3. skills/altic-studio/scripts/extract-screen-text.swift (new, mirror)
   Copy the fixed Swift file so the two copies stay identical.

4. tests/test_screen_text.py (new)
   Mirror feat/extract-screen-text:tests/test_screen_text.py — pytest + monkeypatch over
   screen_text.subprocess.run. Covers default args/swift invocation shape, visual-summary
   options passthrough, Python-side truncation, visual-unavailable reporting, subprocess error,
   invalid JSON, and test_server_exposes_extract_screen_text.

## Files to modify
5. server.py — add screen_text to the from tools import (...) block (alpha order, after safari);
   register the tool right after capture_active_screen (before add_screen_glow), mirroring
   feat/extract-screen-text:server.py with Field(default=..., ge=1, le=200000) constraints.

6. skills/altic-studio/SKILL.md — apply the SKILL.md diff from the reference branch:
   - Intro list: add line 6 (MCP screen text mode); amend Swift utility scripts sentence.
   - Mode A capabilities list: add extract-screen-text.swift entry + Swift command template.
   - Mode B (Chrome) tool list: add extract_screen_text.
   - New Mode B2: Screen Text and Visual Understanding (MCP) with tool, args, workflow rules.
   - Operational Rules + Permissions Checklist additions.

7. skills/altic-studio/scripts/README.md — add the example invocation line.
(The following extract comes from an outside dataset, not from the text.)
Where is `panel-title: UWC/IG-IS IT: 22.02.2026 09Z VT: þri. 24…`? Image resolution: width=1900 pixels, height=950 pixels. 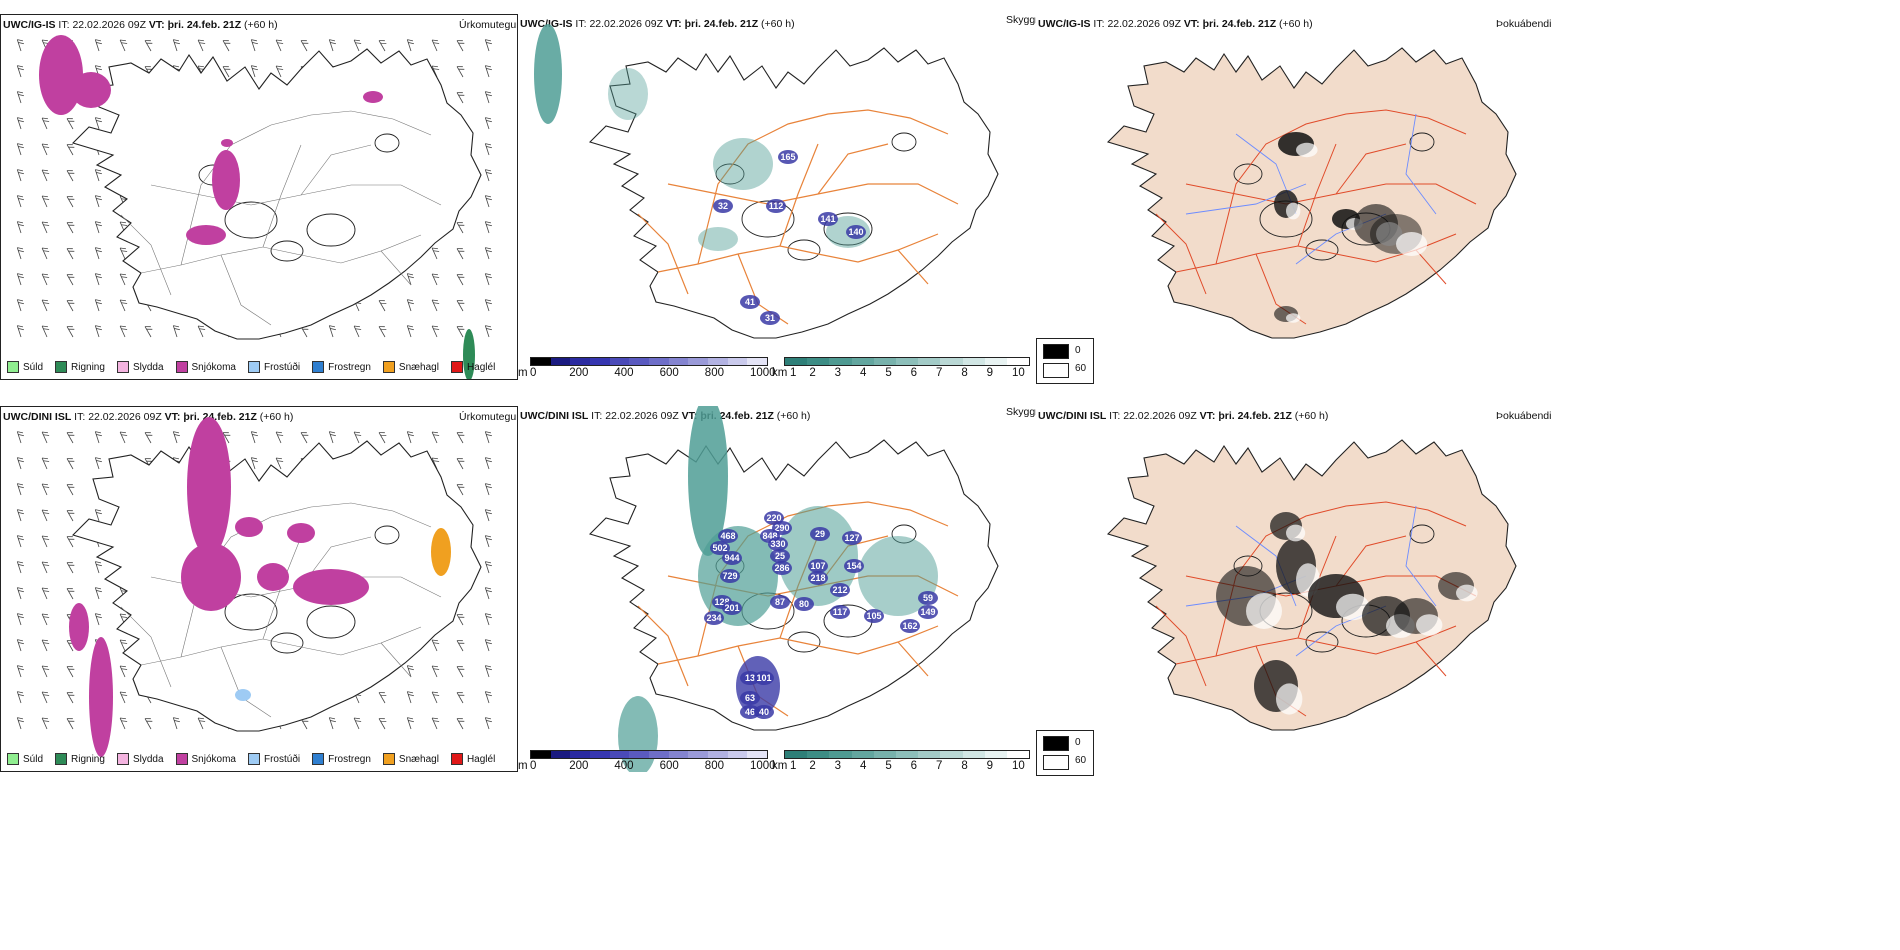 panel-title: UWC/IG-IS IT: 22.02.2026 09Z VT: þri. 24… is located at coordinates (140, 25).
8. README.md — feature bullet, skill listing, Screen Recording / macOS 27 permission updates,
   "Manual Smoke Tests For Screen Text Tools" section.

## Not doing
- No new Python dependencies (Vision/FoundationModels are native; called via Swift subprocess).
- Skip package.json / package-lock.json.

## Verification
1. uv run pytest tests/test_screen_text.py -v ; uv run pytest -q (full suite).
2. Server registration via test_server_exposes_extract_screen_text; optionally import server.
3. swift -typecheck tools/scripts/extract-screen-text.swift (OCRTool fix prevents known error).
4. End-to-end manual on macOS w/ Screen Recording: OCR-only, FM summary on macOS 27, and the
   FM-unavailable fallback; plus a direct script invocation.